_TASK DESCRIPTION_:
Gather every line of the records that contains the string "This". Treat uppercase and lowercase letters as different.

(Stored records)
------------
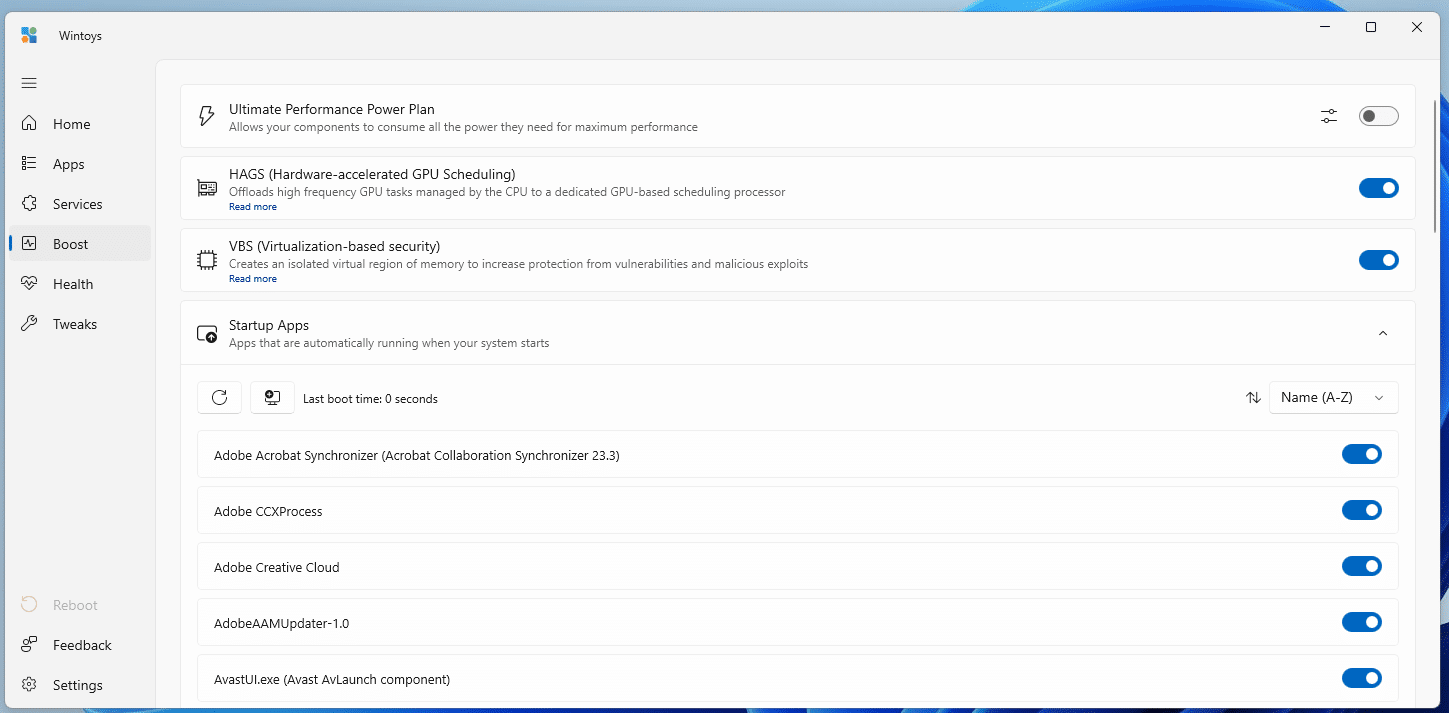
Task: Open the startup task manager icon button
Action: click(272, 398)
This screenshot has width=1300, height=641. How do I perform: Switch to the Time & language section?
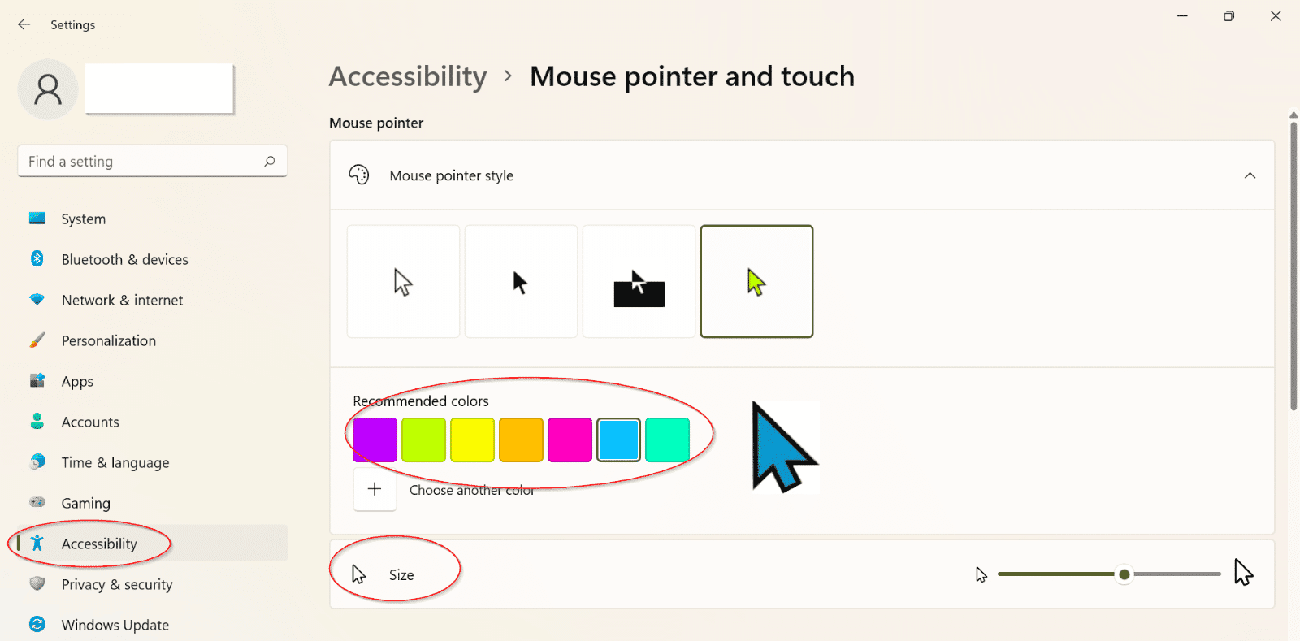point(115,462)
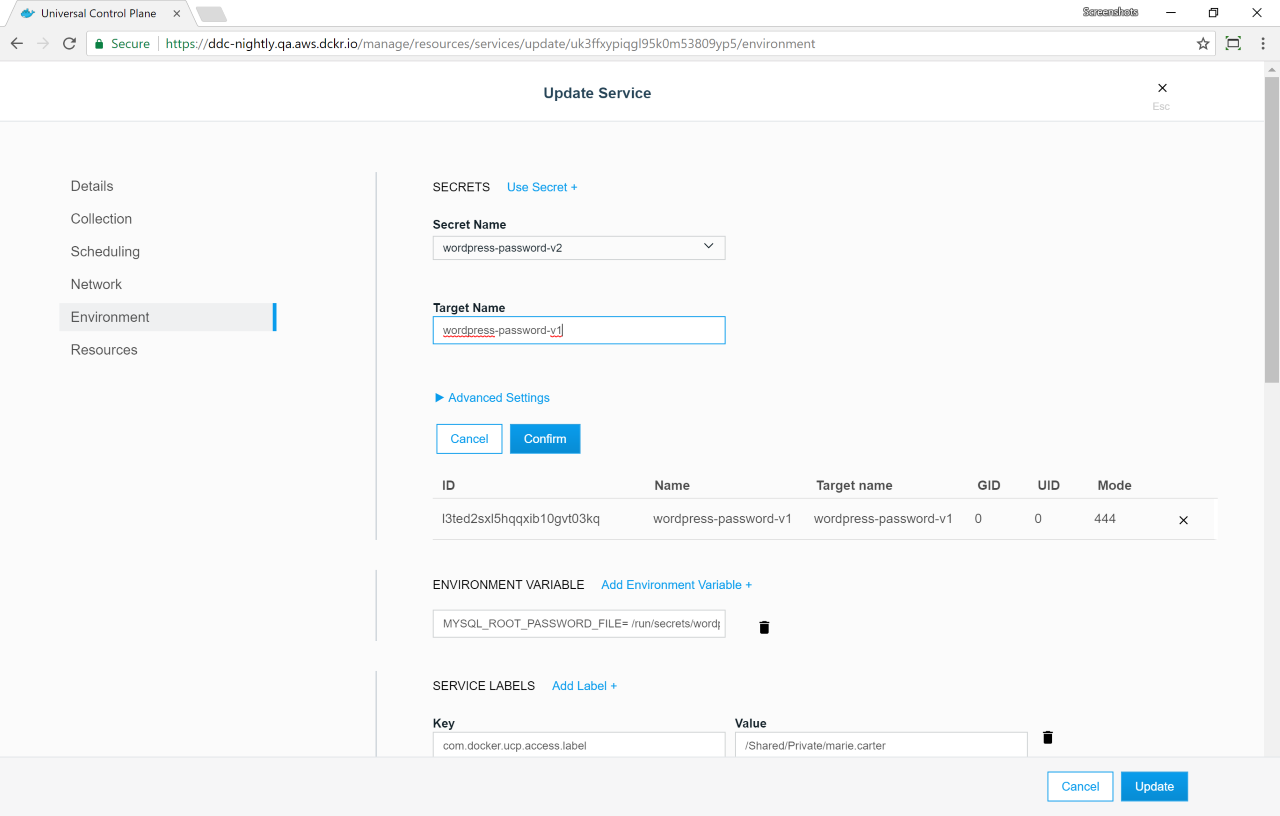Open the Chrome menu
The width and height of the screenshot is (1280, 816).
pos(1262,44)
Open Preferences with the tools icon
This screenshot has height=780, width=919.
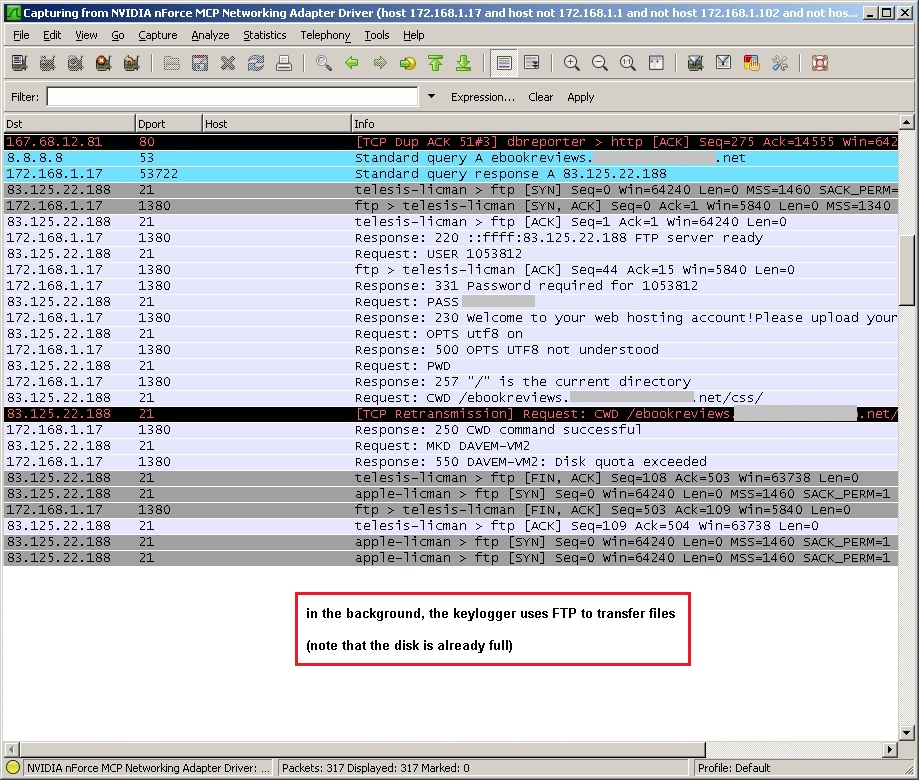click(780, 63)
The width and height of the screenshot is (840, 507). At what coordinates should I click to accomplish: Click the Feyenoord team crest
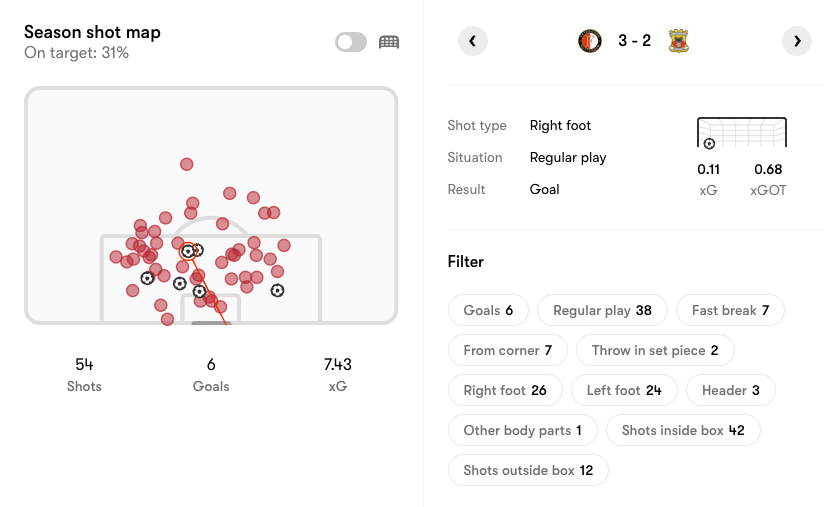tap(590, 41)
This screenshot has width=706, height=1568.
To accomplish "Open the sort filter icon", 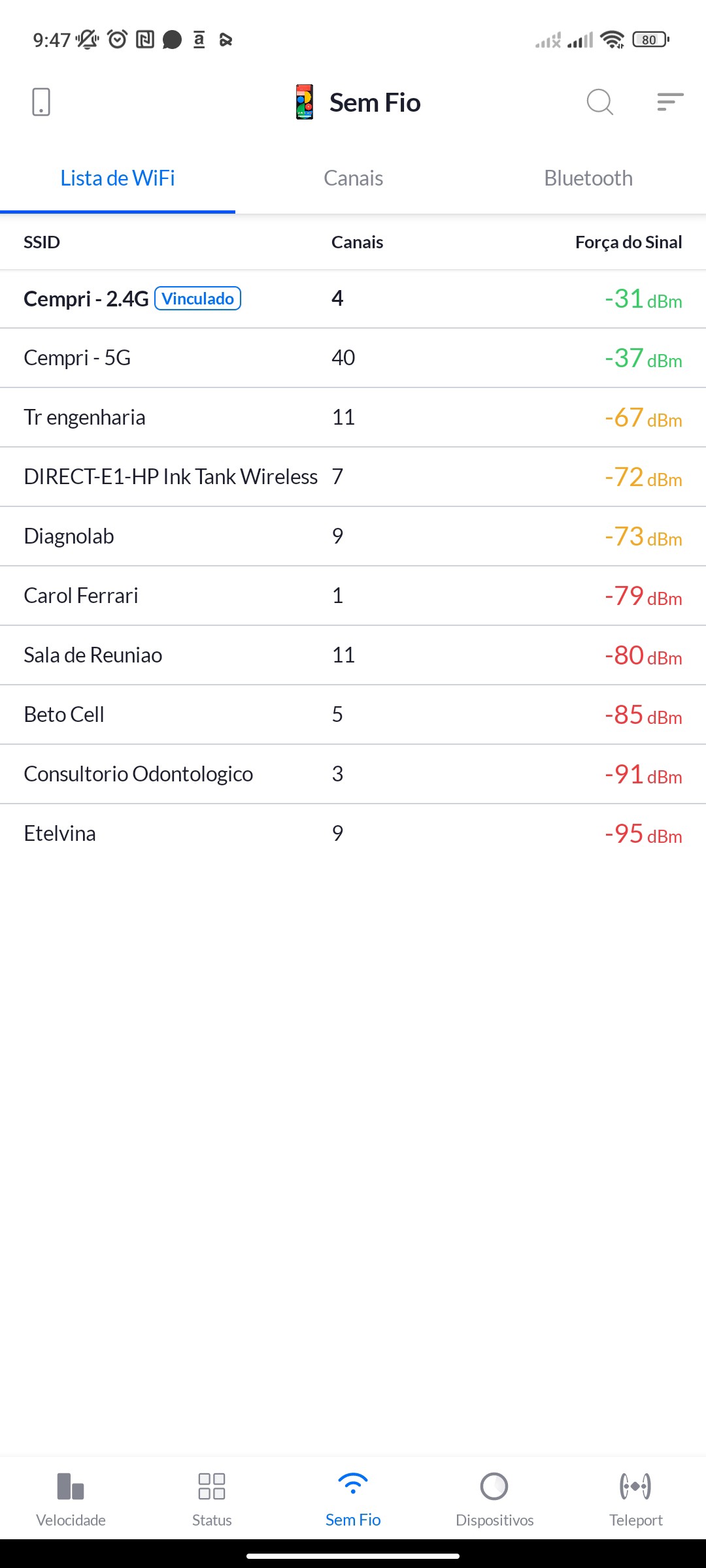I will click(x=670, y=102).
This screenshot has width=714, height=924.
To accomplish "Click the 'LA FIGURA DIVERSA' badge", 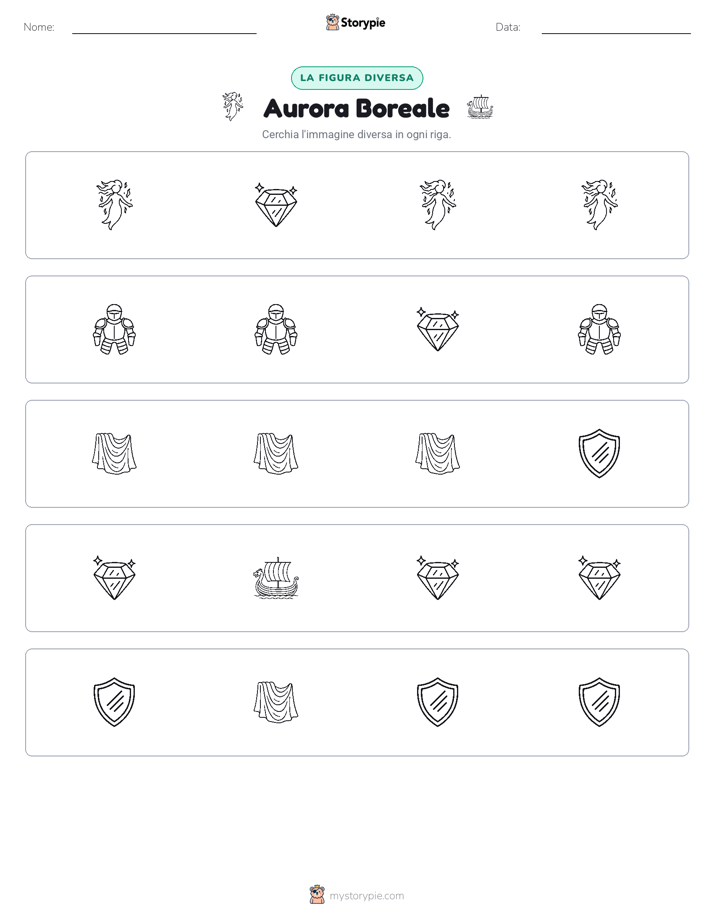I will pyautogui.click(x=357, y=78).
------------
_EXERCISE OUTPUT_:
This screenshot has width=1300, height=641. How do I perform: Switch to the Time & language section?
This screenshot has height=780, width=919.
This screenshot has width=706, height=1568.
This screenshot has width=714, height=924.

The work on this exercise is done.